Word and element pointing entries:
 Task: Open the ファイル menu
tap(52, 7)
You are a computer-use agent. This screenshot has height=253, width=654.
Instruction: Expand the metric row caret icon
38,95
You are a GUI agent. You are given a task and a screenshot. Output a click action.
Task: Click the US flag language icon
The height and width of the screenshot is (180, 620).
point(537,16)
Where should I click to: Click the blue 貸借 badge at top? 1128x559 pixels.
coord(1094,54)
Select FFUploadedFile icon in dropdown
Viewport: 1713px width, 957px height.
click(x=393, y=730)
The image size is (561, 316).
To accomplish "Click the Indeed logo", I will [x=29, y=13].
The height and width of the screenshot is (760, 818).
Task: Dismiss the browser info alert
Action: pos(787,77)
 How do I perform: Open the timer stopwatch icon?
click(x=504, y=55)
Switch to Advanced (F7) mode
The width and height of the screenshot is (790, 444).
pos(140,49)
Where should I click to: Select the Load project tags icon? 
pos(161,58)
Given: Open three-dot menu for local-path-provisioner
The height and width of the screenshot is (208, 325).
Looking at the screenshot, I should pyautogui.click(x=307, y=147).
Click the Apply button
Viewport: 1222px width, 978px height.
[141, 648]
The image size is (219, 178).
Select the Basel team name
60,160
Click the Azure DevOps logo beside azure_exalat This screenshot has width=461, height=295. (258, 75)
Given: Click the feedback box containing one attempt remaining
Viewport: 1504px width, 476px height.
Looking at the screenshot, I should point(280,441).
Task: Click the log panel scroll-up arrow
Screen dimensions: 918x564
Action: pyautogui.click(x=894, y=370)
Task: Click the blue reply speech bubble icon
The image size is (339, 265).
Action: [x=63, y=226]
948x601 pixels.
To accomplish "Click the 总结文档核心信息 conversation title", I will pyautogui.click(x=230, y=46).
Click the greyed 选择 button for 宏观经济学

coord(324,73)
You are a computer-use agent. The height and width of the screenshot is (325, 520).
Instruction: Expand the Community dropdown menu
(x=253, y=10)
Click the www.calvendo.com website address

- **TASK TO CARRY OUT**:
Rewrite the lines from the first line through the line containing "click(x=393, y=730)", both included, leaving every line in place. Multiply each coordinate in the answers by 2.5 and round to the nearest whole number, with halves rounded up, and keep all other numbers as they are.

- **SOLUTION**:
 Task: Open the ファイル menu
tap(130, 18)
You are a computer-use agent. This screenshot has height=253, width=654.
Instruction: Expand the metric row caret icon
95,238
You are a GUI agent. You are given a task and a screenshot. Output a click action.
Task: Click the US flag language icon
The height and width of the screenshot is (180, 620).
point(1343,40)
Where should I click to: Click the blue 貸借 badge at top? 1128x559 pixels.
coord(2735,135)
Select FFUploadedFile icon in dropdown
Viewport: 1713px width, 957px height.
click(x=983, y=1825)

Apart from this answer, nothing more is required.